Techdirt's think tank, the Copia Institute, is working with the Trust & Safety Professional Association and its sister organization, the Trust & Safety Foundation, to produce an ongoing series of case studies about content moderation decisions. These case studies are presented in a neutral fashion, not aiming to criticize or applaud any particular decision, but to highlight the many different challenges that content moderators face and the tradeoffs they result in.

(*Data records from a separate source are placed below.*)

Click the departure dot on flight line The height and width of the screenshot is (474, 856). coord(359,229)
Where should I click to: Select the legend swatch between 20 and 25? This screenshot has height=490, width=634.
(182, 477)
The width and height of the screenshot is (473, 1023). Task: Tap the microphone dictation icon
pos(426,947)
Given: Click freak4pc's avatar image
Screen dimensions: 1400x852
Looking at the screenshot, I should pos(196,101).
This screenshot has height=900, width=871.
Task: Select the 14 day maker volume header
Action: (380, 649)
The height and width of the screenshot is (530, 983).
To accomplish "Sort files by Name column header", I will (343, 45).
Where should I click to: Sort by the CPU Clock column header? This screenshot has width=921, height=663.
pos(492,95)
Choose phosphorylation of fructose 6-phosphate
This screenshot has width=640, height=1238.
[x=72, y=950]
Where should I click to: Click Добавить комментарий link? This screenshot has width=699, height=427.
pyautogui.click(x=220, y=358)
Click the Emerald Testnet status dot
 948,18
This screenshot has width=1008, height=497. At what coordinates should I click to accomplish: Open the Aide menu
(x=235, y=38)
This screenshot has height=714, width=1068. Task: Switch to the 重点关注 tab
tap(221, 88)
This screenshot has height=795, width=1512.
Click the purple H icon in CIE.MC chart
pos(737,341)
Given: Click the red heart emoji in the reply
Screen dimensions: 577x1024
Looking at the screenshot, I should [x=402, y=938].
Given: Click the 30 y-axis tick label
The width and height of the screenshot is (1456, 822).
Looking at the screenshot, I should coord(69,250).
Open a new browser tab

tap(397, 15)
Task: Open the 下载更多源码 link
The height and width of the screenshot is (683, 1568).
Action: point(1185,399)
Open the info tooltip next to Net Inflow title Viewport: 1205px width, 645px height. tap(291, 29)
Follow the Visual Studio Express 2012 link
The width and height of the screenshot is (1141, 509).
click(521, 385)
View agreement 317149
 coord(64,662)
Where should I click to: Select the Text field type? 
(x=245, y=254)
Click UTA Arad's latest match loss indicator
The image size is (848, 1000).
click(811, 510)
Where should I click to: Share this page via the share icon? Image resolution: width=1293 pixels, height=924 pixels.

Find more case studies here on Techdirt and on the TSF website.

Content Moderation Case Study: Using Hashes And Scanning To Stop Cloud Storage From Being Used For Infringement (2014)

from the cloud-storage-scanning dept

Summary: Since the rise of the internet, the recording industry has been particularly concerned about how the internet can and will be used to share infringing content. Over time, the focus of that concern has shifted as the technology (as well as copyright laws) have shifted. In the early 2000s, most of the concern was around file sharing applications, services and sites, such as Napster, Limewire, and The Pirate Bay. However, after 2010, much of the emphasis switched to so-called ?cyberlockers.?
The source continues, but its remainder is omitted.